Uncertainty Leading To Higher Valuations

PE Multiple Broken?

Investors focused on the S&P 500’s PE multiple have missed out on the recent gains. To be clear, investors focused on the PE based on 2020 earnings missed out the entire rally. Investors focused on the multiple of 2021 earnings have only missed the past couple weeks of gains which haven’t been that large. 

Yardeni Research is forecasting $150 in S&P 500 EPS in 2021. If you multiply that by 18, you get the S&P 500 at 2,700 which is below where’s currently at. Even if you use the consensus of $166 in EPS, you get 2,988 which is barely above where the market is now.

Problem with this analysis is cloud stocks are becoming a larger portion of the index and they command premium multiples. SaaS companies aren’t cyclical and have high margins. This industry deserves a higher multiple than energy stocks. Investors who think the S&P 500 multiple can’t go higher will miss out on some gains. 

To be fair, if you’re worried about the shutdowns being extended or COVID-19 coming back, you should sell. Valuation as a reason to sell won’t work. Cloud stocks are very overheated in the short term, but nothing is stopping them in the long run. CLOU cloud stock ETF is up 50.75% from March 16th and 27.87% year to date.

Bulls like to say that you can’t value stocks based on trough earnings. Bears like to say stocks become very cheap at bottoms even versus weak earnings. This was an exogenous event which meant once COVID-19 was understood, stocks would move higher whether or not they were extremely cheap. 

As you can see from the chart above, when there is high EPS uncertainty, stocks usually are cheap. That prices in the risk. Specifically, when the S&P 500 earnings dispersion is 15% to 20% the average PE since 1995 is only 13.6.

However, the current forward PE is 20.3. PE is high because the companies that benefit from this situation have high multiples. Funds typically flow towards staples in recessions as they are less economically sensitive. They have much lower growth and multiples than the cloud stocks. One staples stock that is outperforming is Clorox as it is up 34.86% year to date. This stock is way too high. It must be avoided.

Most Data Is Still Weak

There are 2 types of analysts: the analysts that say the economy has improved greatly from the bottom on a percentage basis and the analysts who say the improvements are very small. In some circumstances, the improvements are small and other times they are more significant.

As you can see from the chart below, Apple maps data shows driving has recovered significantly, while TSA checkpoint travelers have barely increased. There is more driving, but not much flying. In the past 3 days, yearly bookings at restaurants fell 97% versus the 100% they fell in the entire month of April. 

We are seeing some anecdotal pictures of more people shopping in person. These are meant to show the potential spread of COVID-19, but they also show us the demand for brick and mortar stores is there.

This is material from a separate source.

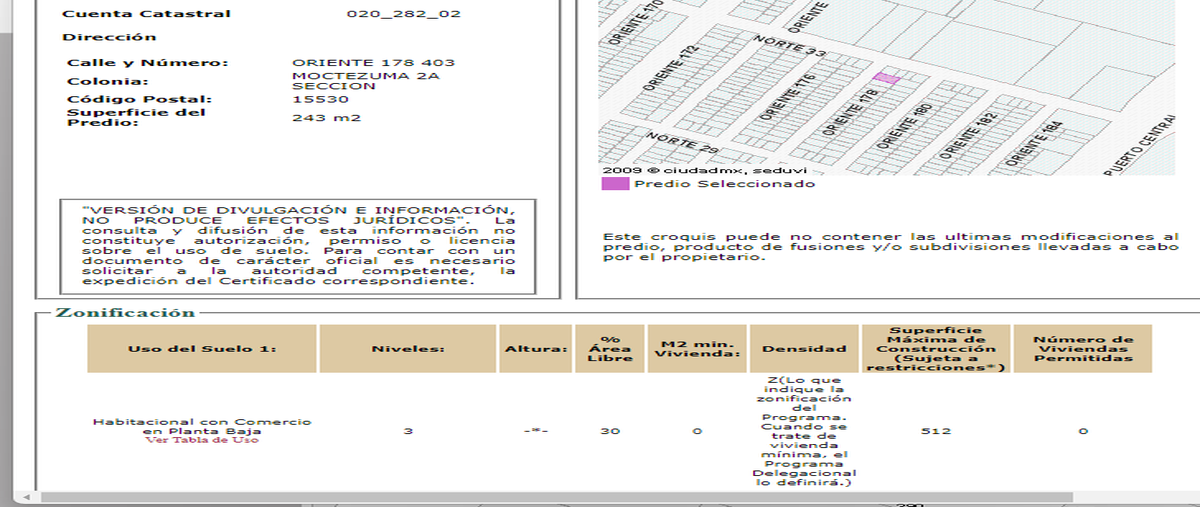The image size is (1200, 507).
Task: Click the Uso del Suelo 1 column header
Action: 202,349
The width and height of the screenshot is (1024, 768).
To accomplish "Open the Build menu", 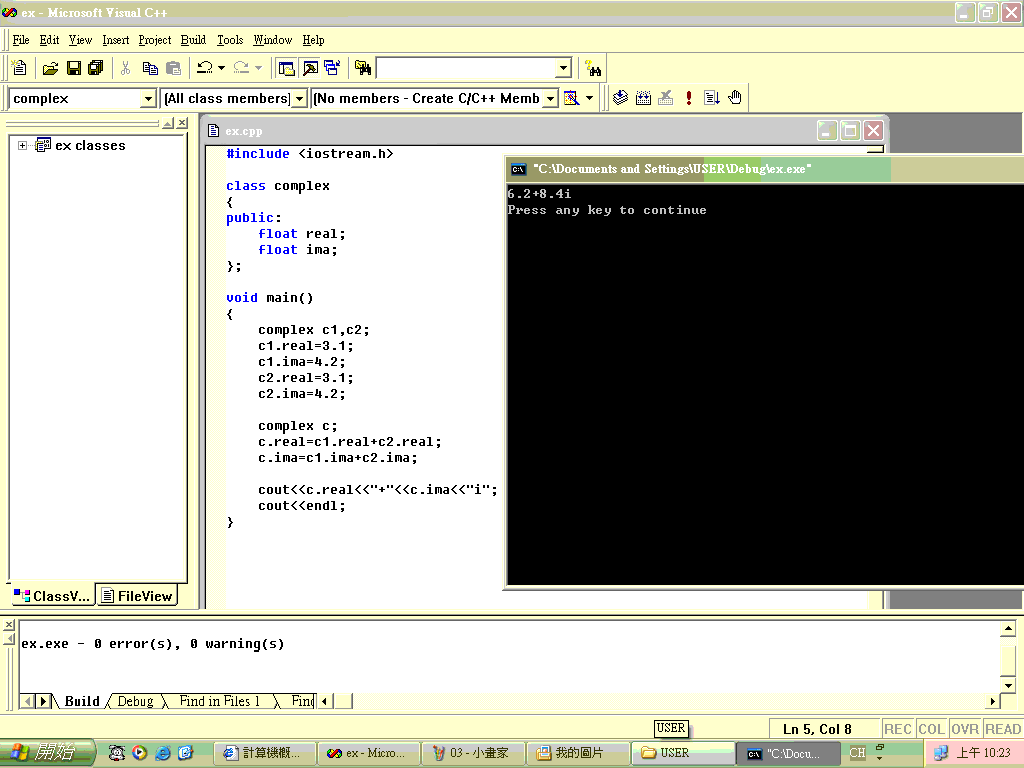I will (193, 40).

2 Million People Stayed Home

Many people are staying home from work because they have to or out of precaution. The latter might be related to the chart below which shows there were 2 million workers who were employed, but not at work due to their own illness in April. That’s mostly because employers are telling everyone that’s sick to stay home. Working from home when you’re sick or not working at all should be promoted after this pandemic ends to support workers. 

There’s no need to spread the flu. It’s not as bad as COVID-19, but it’s still unpleasant and can destroy employee productivity. A takeaway from this chart isn't that 2 million people got COVID-19. While antibody tests suggest more people have gotten COVID-19, many of those people are asymptomatic. This chart gives you a grasp of how much of a bigger deal COVID-19 is for the labor market than any other flu season in the past 10 years.  

Speculators Going The Wrong Way

Smart money is shifting towards being negative on equities because there seems to be little upside. In my opinion, there’s a dramatic difference between saying there is less upside coming than saying there is no upside left. Many predicted the market would stabilize in May. 

As you can see from the chart below, the major index combined hedger position shows there was a high amount of equity futures short in early 2019 as the stock market rallied. Currently, there is about $40 billion in index futures short. On the other hand, there was over $40 billion in short futures in September 2007 which was prior to the financial crisis.

Tanker Trade Over

Tanker trade is a way to show how weak the oil market is. When demand doesn’t exist, oil needs to stay on tankers which drives their rates up. Tanker stocks have been crashing. Nordic American tankers is down 31% since April 28th. The company is doing very well still, but sentiment got too heated when the CEO was on Mad Money and a famous Youtuber recommended it.

Scorpio Tankers has crashed hard as the stock fell 9.16% on Monday and 33% since April 28th. Scorpio Bulkers sold shares in this name which tanked the stock even though the company is doing the best since 2015. Problem with the trade in these stocks is almost everyone who owns them is just doing it for the short term. 

If everyone likes a stock for 6 months, they will front run the trade by selling early at which point you will need to be very early to avoid locking in profits. On the other hand, once all these speculators sell, you’re left with the stock not rising much despite the company doing very well.